Entries on where items appear:
####################
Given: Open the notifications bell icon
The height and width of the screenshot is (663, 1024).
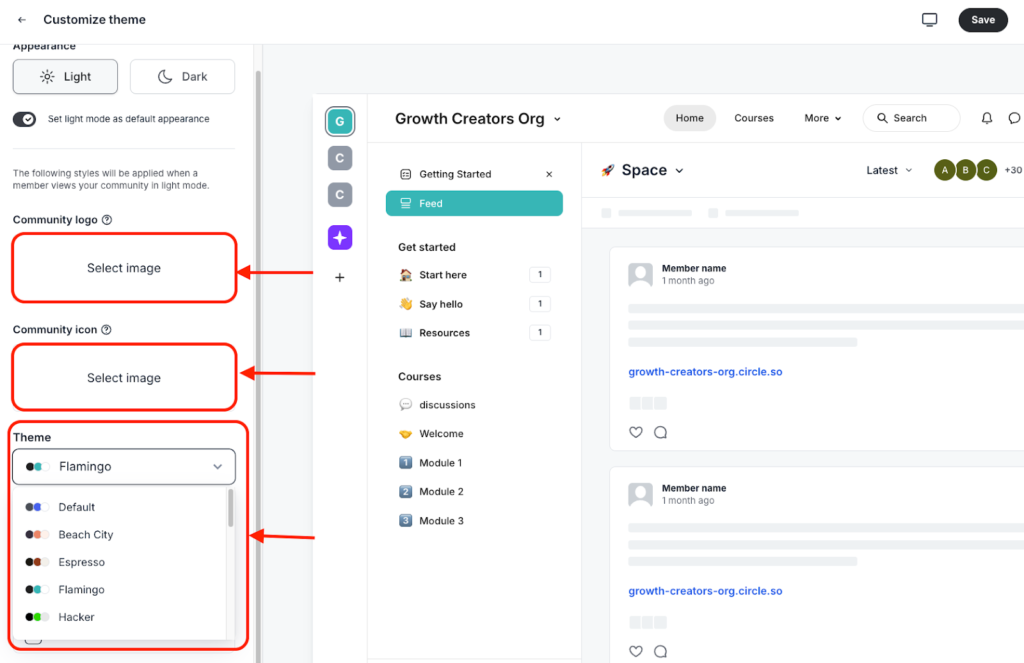Looking at the screenshot, I should (x=987, y=118).
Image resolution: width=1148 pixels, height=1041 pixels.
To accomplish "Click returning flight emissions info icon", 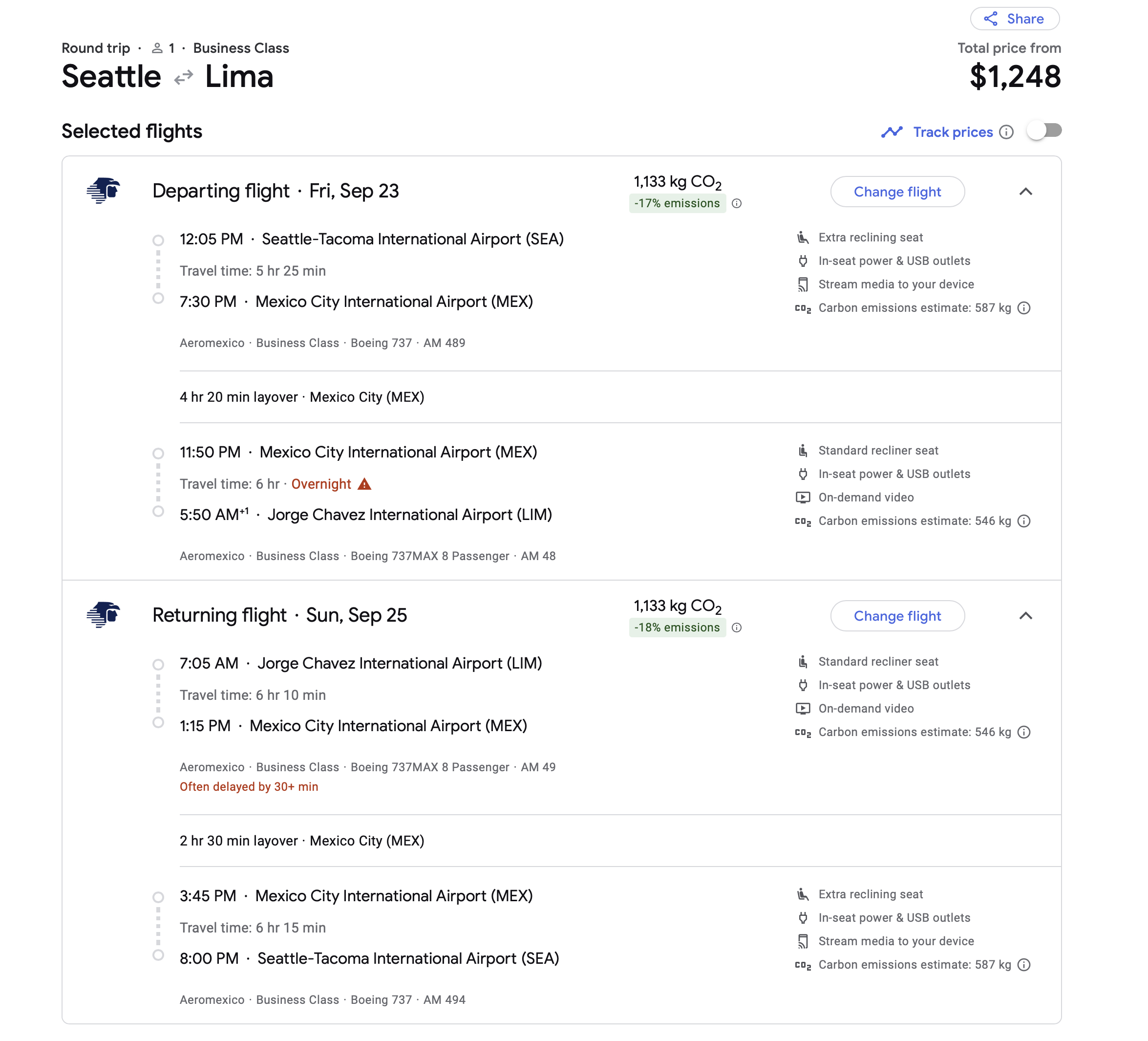I will 736,628.
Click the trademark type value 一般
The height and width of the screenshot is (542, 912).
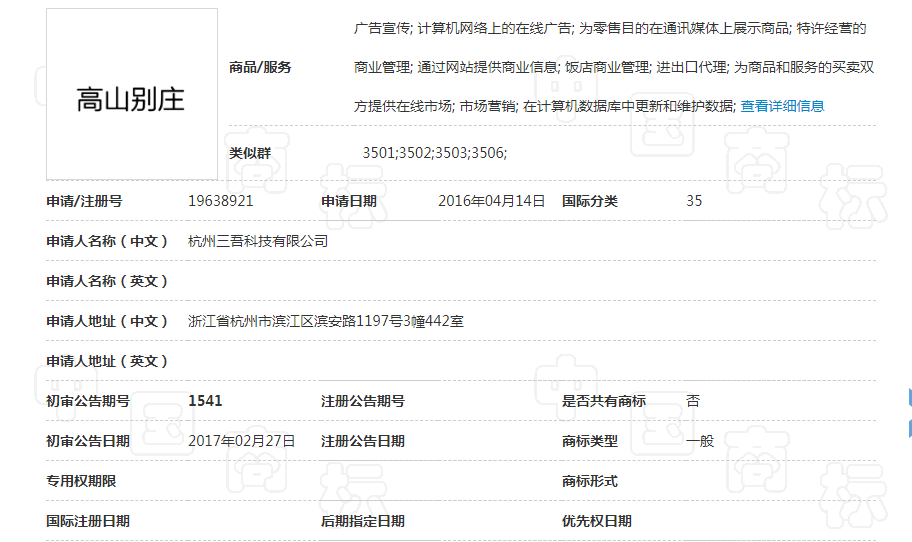click(x=700, y=441)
####################
EXERCISE DETAILS:
Reproduce the rows word for word, beginning at the line that contains "Click the trademark type value 一般" and continuing through the end of the rows. Leave the pictures out of your copy.

THE COMPLETED TASK:
Click the trademark type value 一般
The height and width of the screenshot is (542, 912).
click(x=700, y=441)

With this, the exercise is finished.